What you should do - Read the data, and whenever a line holds the word "Accessories", report that line.

Source data -
:::
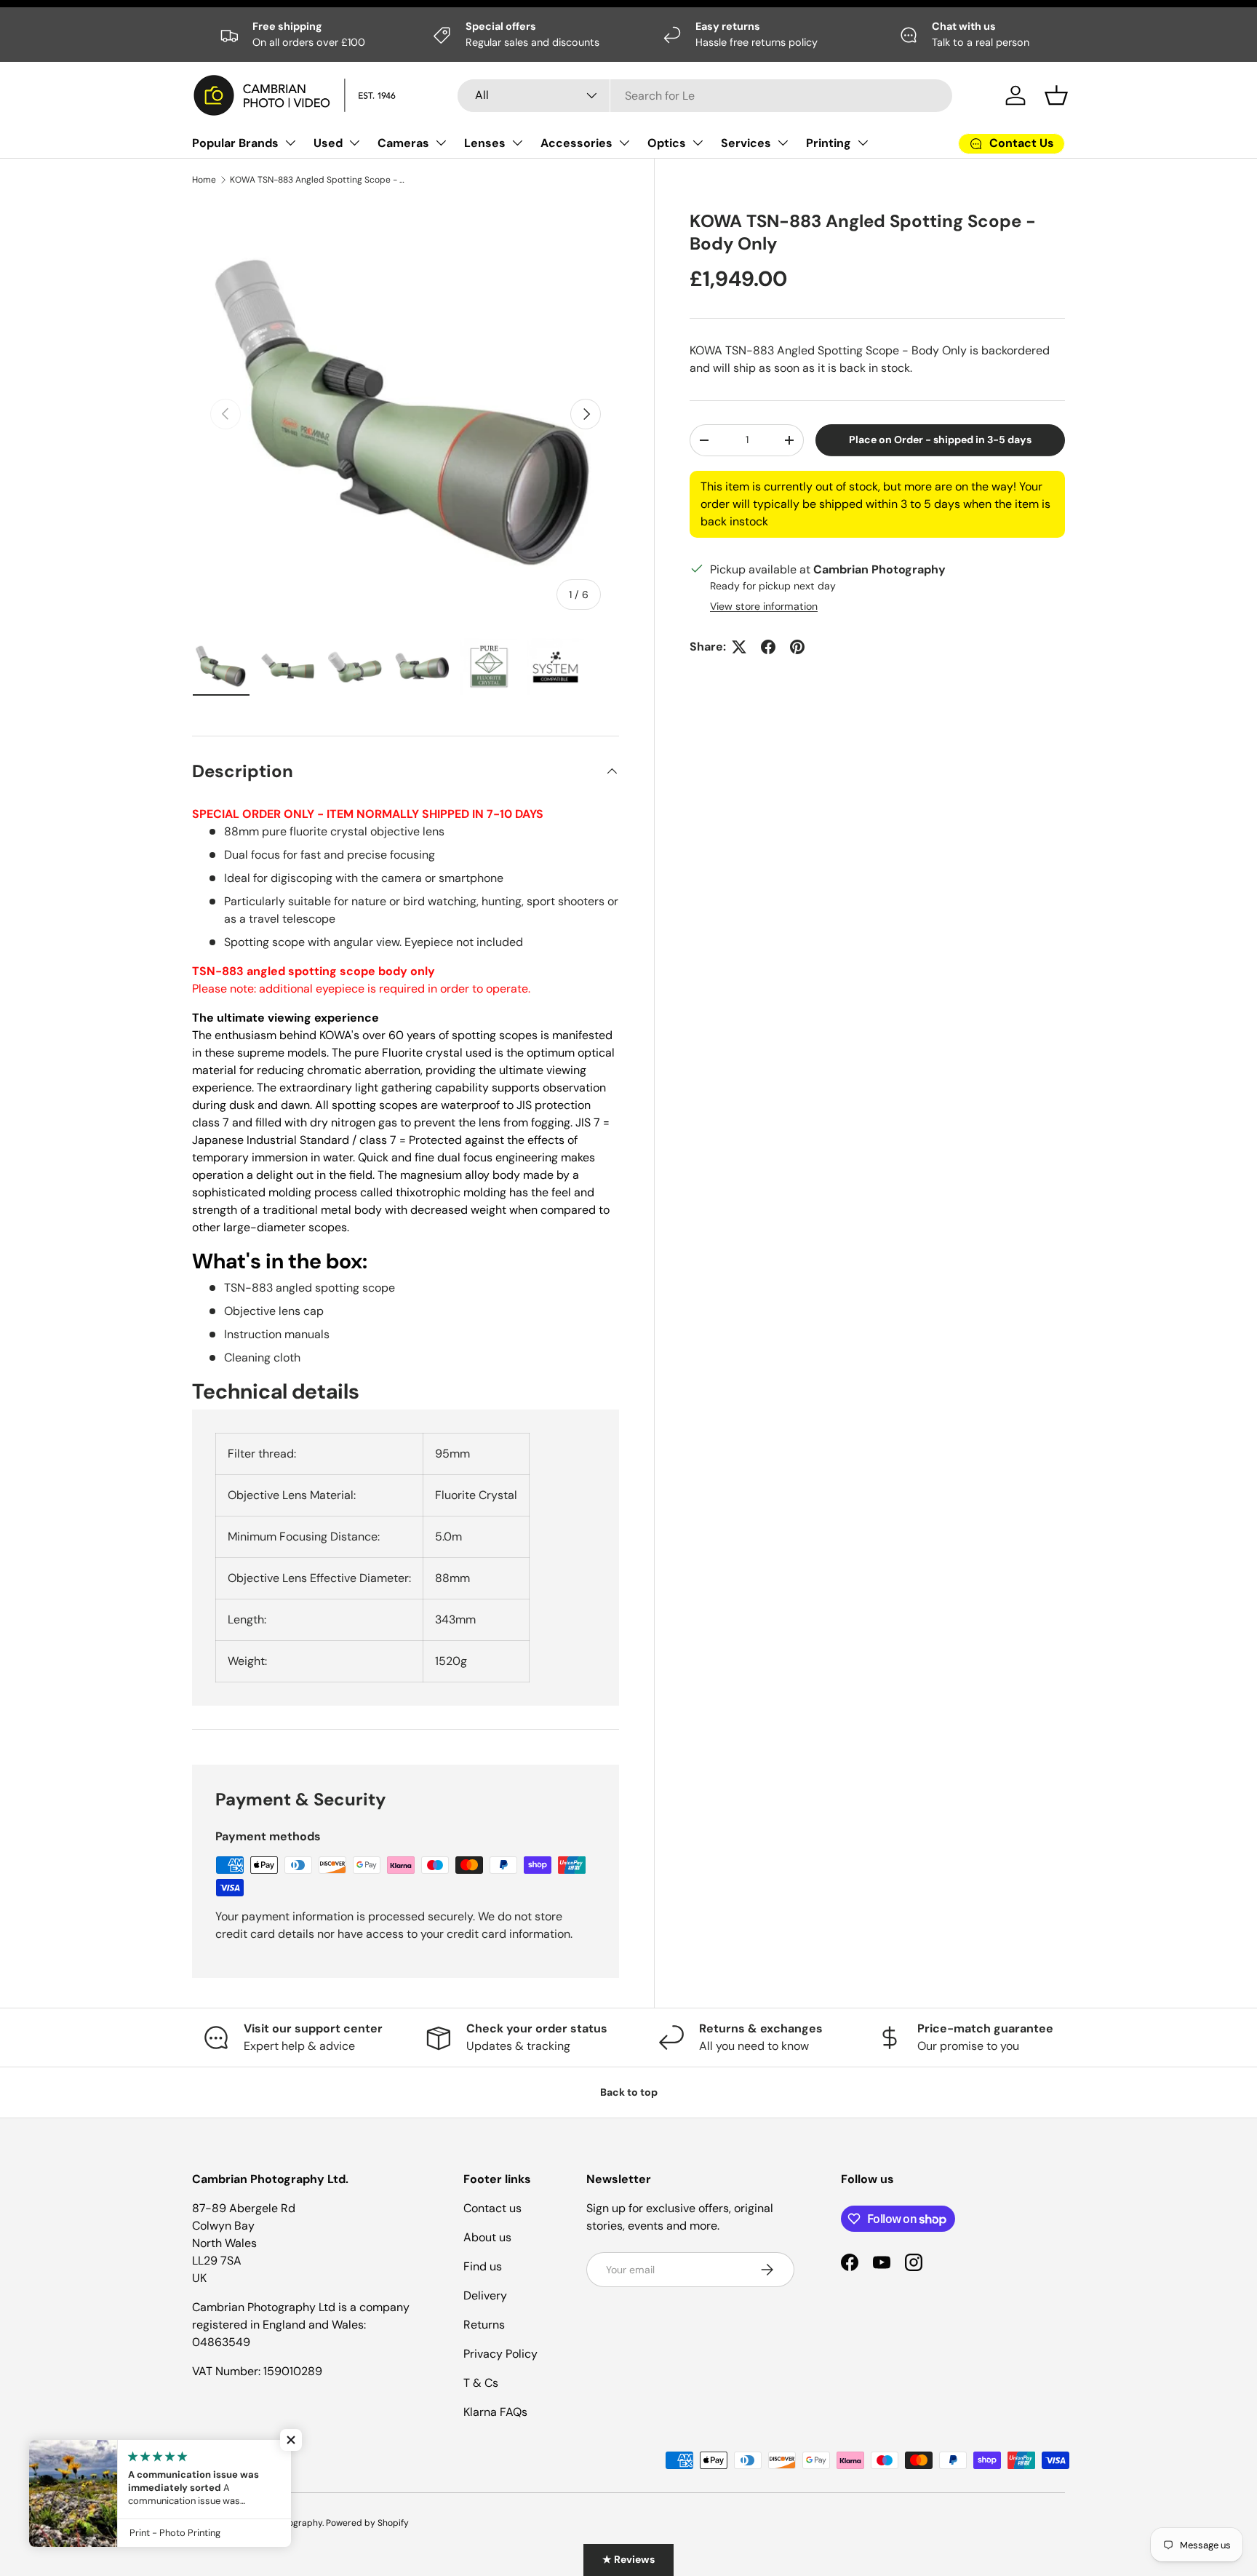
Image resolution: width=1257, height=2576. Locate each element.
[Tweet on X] (739, 646)
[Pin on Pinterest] (797, 646)
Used (328, 143)
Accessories (576, 143)
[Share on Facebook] (768, 646)
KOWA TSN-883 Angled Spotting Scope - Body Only (317, 180)
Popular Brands (235, 143)
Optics (666, 143)
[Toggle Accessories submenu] (624, 142)
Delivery (485, 2295)
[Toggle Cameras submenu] (441, 142)
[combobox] (705, 95)
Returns (484, 2324)
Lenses (485, 143)
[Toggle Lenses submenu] (517, 142)
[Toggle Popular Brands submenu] (290, 142)
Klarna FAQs (495, 2412)
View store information (764, 606)
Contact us (492, 2208)
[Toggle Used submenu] (354, 142)
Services (746, 143)
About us (487, 2237)
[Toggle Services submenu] (782, 142)
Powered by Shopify (367, 2523)
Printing (828, 143)
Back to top (629, 2092)
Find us (482, 2266)
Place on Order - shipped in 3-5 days (940, 440)
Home (204, 180)
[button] (1056, 95)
:::
Response to the task -
Accessories (576, 143)
[Toggle Accessories submenu] (624, 142)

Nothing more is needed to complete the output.